Interesante relato

En el año de 1958, después de regresar de una función de cine, me encontré con la novedad de que en la casa estaba toda la familia preocupadisima por la desaparición de una tía que había salido desde temprano a la calle, dejando a sus niños solos en la casa (cuatro, de 3 a 6 años), los cuales estaban llorando de miedo y hambre.

Los familiares habían ido a varias partes a buscarla y todo había sido inútil, entonces se organizaron para irla a buscar y preguntar por ella; a mí me tocó quedarme en la casa.

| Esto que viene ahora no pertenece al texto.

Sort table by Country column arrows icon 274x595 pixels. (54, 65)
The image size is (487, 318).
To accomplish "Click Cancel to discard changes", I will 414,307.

Cerca de las tres de la mañana, desperté sobresaltado y vi la pieza totalmente oscura, pero de pronto se empezó a iluminar una figura ovalada en el centro de la habitación, se dirigió a la cama, llegó hasta el borde y levantó la tela del mosquitero. Sentí como se sentó un cuerpo a la orilla de la cama y tomó totalmente la figura de mi tía a quién andaban buscando, diciéndome en voz alta lo siguiente:

Hijito no te asustes soy tu tía y te vengo a avisar que ya estoy muerta, y quiero que les avises donde puedan encontrar mi cadáver. Localiza a tu tío y dile que me busquen en la delegación X, te pido mucho que cuiden y recen por mis hijos.

Se levantó, bajó la tela del mosquitero y desapareció.
Al siguiente día hice lo que me dijo. Nadie me creía hasta que se convencieron de que, efectivamente, en esa delegación estaba su cadáver deforme porque murió en un baño de vapor.

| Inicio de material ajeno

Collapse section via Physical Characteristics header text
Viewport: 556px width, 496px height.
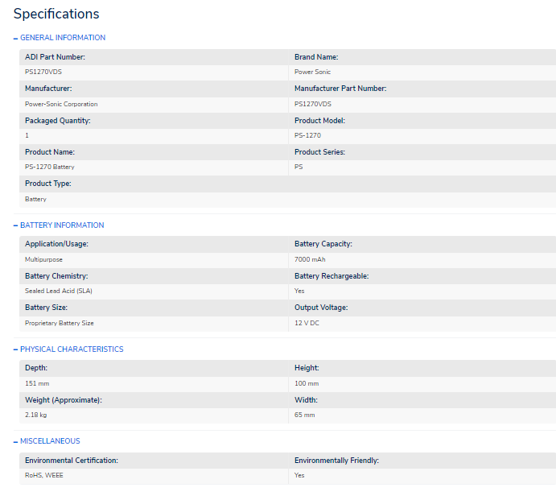[72, 349]

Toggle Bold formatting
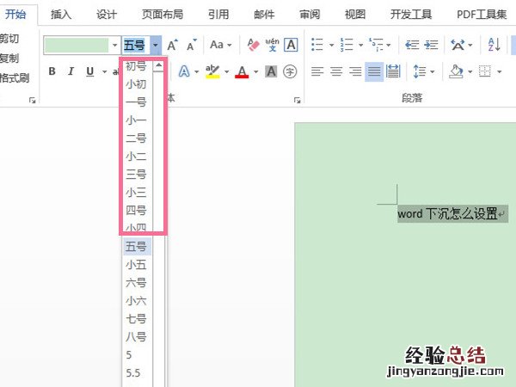[52, 71]
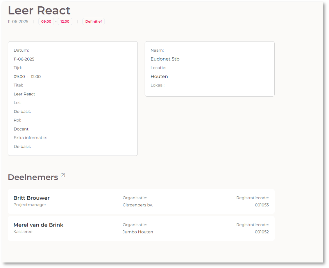Viewport: 329px width, 268px height.
Task: Click the Projectmanager job title text
Action: (30, 205)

¿Cómo fue posible que después de muerta una persona de datos para la localización de su cadáver y pida por sus hijos?.

R.- Después de la muerte del cuerpo físico, el alma vive en las dimensiones superiores de la naturaleza y del cosmos.
Es claro que esa alma necesitaba informarte sobre su muerte, era necesario ese informe, tenía hijos y tenía que cumplir con su deber. En este caso no hay duda de que esa alma fue ayudada por las leyes superiores y se le permitió entrar en este mundo de tres dimensiones en el cual vivimos, para darte una información completa, para decirte dónde estaba su cadáver, hecho que fue debidamente comprobado, pues el cuerpo fue hallado exactamente en el lugar dónde ella dijo que estaba, en una delegación de policía.
Hechos son hechos y tenemos que rendirnos ante ellos.